No início deste século, o Pentágono americano justificou a censura aos poemas escritos pelos prisioneiros de Guantánamo - divulgados através das redes de ativistas de direitos  humanos -, declarando que a poesia é um risco para a segurança do país devido ao conteúdo e à forma em que se apresenta. Por que? Será que os poemas revelam atrocidades e barbáries cometidas pelos arautos da democracia?
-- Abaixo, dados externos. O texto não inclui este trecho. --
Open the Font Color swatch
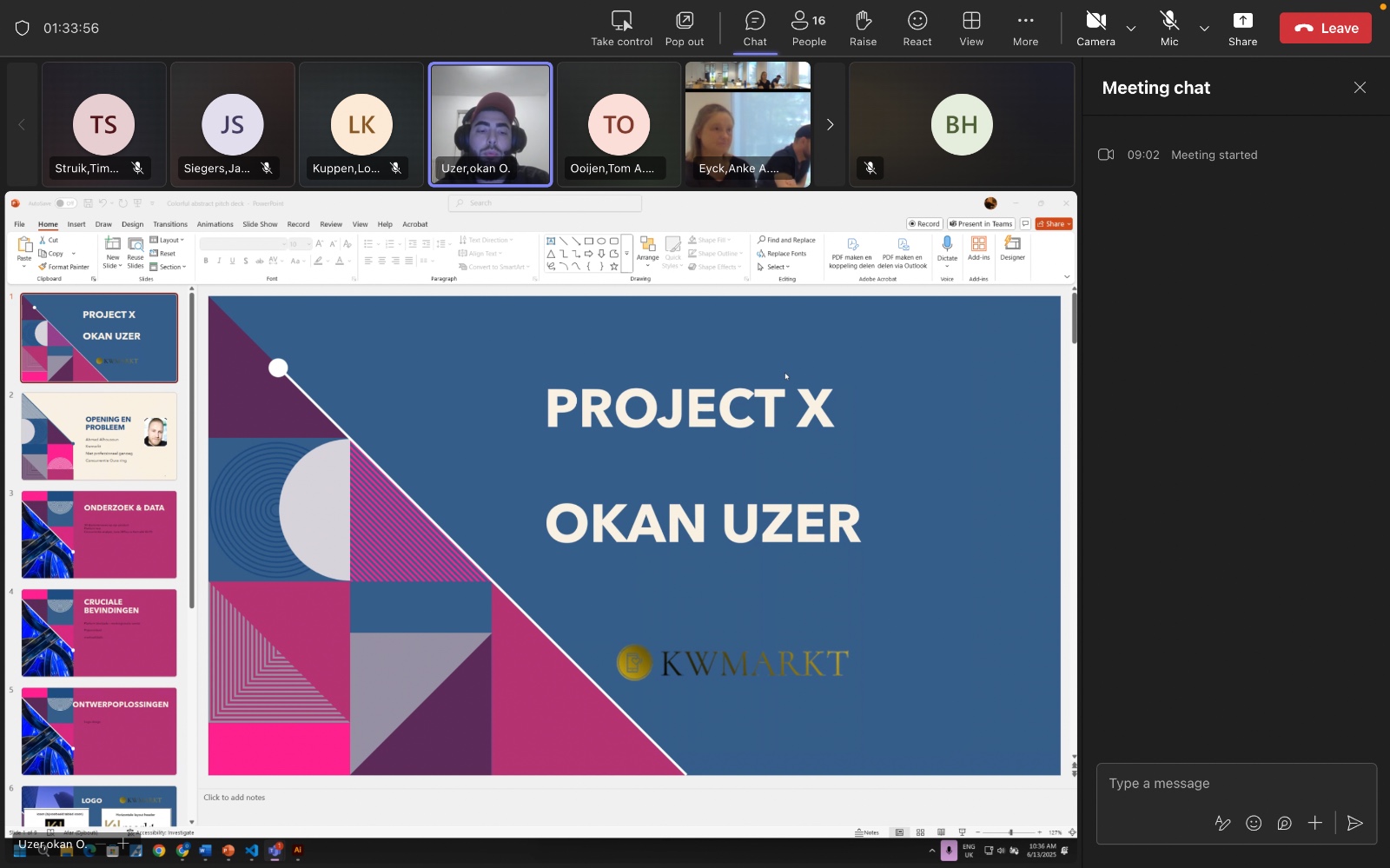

Para Butler, sem dúvida alguma os poemas exaltam as possibilidades de resistência:  

Como uma rede de comoções transitivas, os poemas – na sua criação e na sua disseminação – são atos críticos de resistência, interpretações insurgentes, atos incendiários que, de algum modo e inacreditavelmente, vivem através da violência à qual se opõem, mesmo que ainda não saibamos em que circunstâncias essas vidas sobreviverão. (Butler, 2015, p. 97)
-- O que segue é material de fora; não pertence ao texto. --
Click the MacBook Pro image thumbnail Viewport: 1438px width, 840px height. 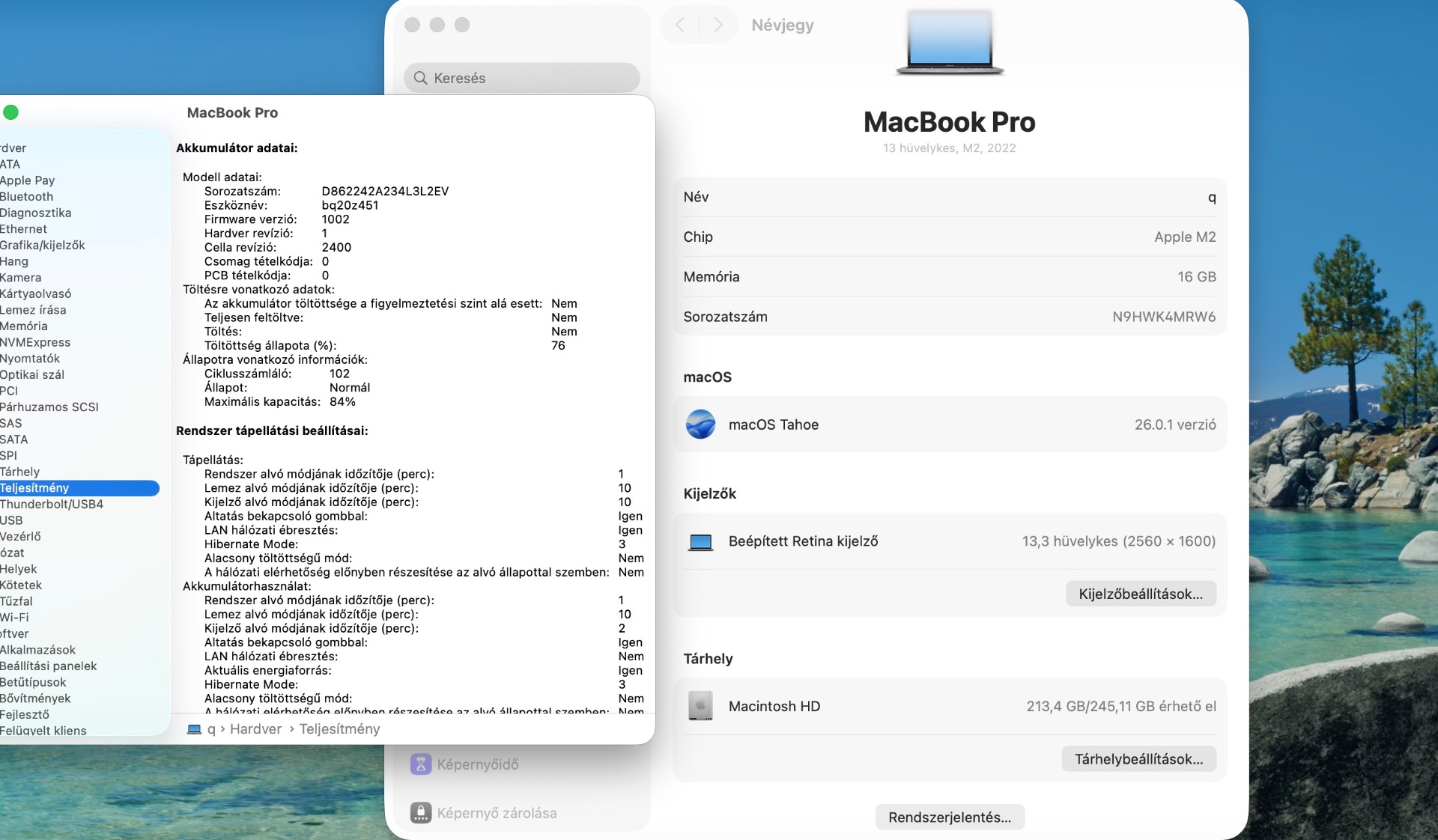949,43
No Brasil, muitas têm sido as formas de apresentar modelos diferenciados de interpretação da realidade, que confrontem as narrativas dominantes, sendo que a internet é o veículo principal para a difusão desses novos olhares. Poderíamos citar também a literatura marginal, uma produção artística de autores que vêm da periferia, tal como Sérgio Vaz, poeta reconhecido por organizar saraus em SP e Ferréz, escritor consagrado de romances que contam as trágicas histórias das “quebradas”.

Um dia o menino não tem o que comer, é faminto. Noutro, não tem onde morar, é de rua. Outro dia lhe falta família, é órfão. Adiante trabalha numa usina de carvão, é escravo. Agora pouco, com revólver na mão, era príncipe pé na bola, rei. Um dia inteiro de uma vida cabe dentro da eternidade do menino. Num dia nasce, vive e morre. Depois vira filme nas mãos de um outro menino que o socorre. (VAZ, 2006, p. 32)
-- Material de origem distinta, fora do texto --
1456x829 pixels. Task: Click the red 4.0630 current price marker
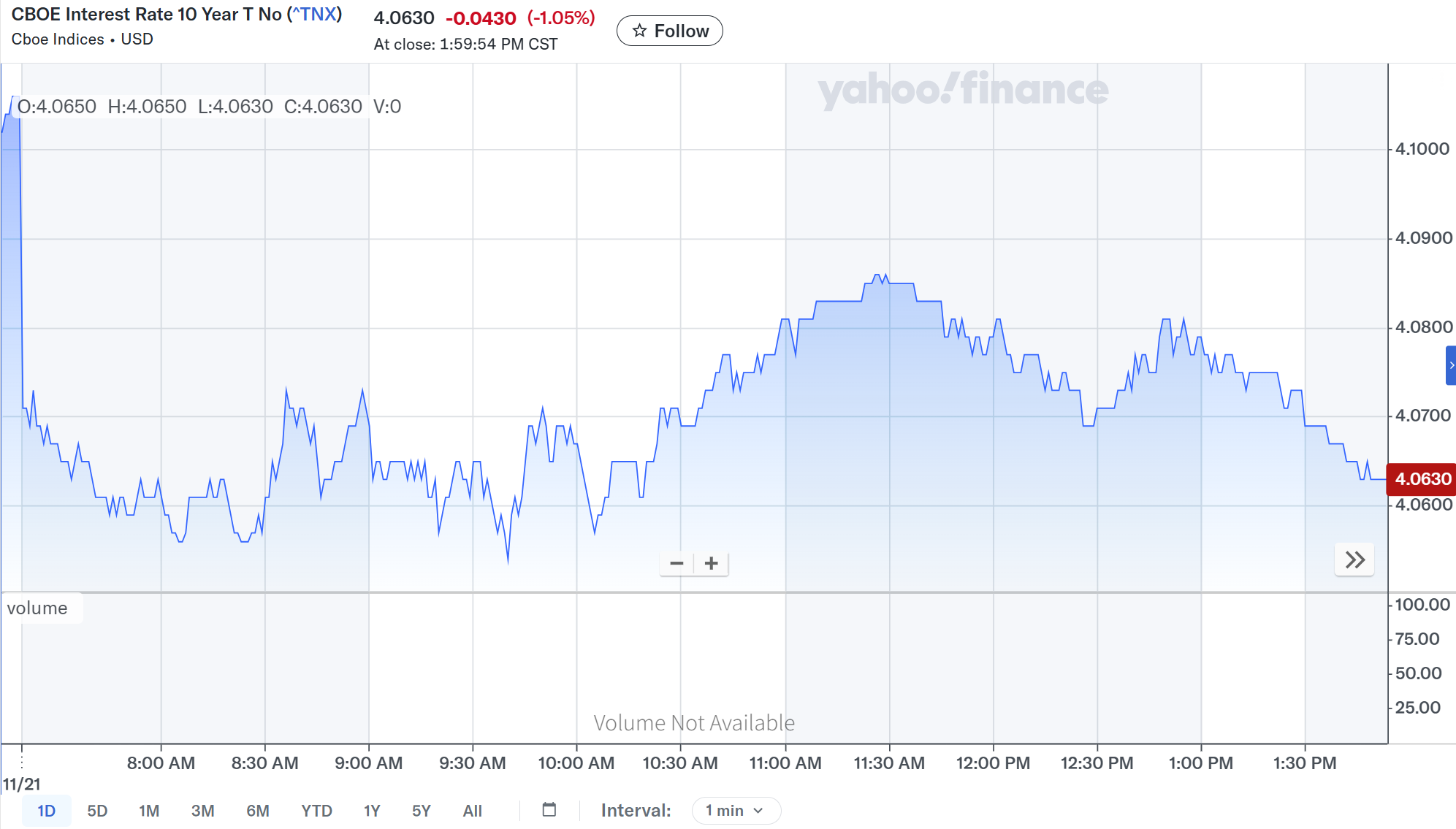1422,479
Todas essas expressões formam circuitos de interação que se articulam em redes, buscando reivindicar a vida ao amplificar a comoção, sentimento que nos mobiliza no acolhimento para com a dor do outro. É preciso, cada vez mais, estimular e ampliar a participação dos cidadãos nestas redes de alteridade. 

Finalizando
No contexto da pós modernidade, o desafio de conceber uma ética global, que reformule o conceito de responsabilidade frente às condições precárias das populações sacrificadas é urgente. Para isso, contudo, há que se criar novos mecanismos de percepção e sentido, questionando e perturbando as narrativas dominantes. O potencial das linguagens artísticas e das novas mídias pode incentivar enquadramentos outros, voltados para o enfrentamento dos sistemas de poder da sociedade. A criação incessante de alternativas, direcionadas à construção de um projeto ético capaz de contemplar todas as vidas precárias e assim confrontar a barbárie, necessita ser proclamada como uma incumbência e um dever de todos nós, cidadãos e políticos, seres humanos enfim, que partilham a vida em comum neste planeta Terra.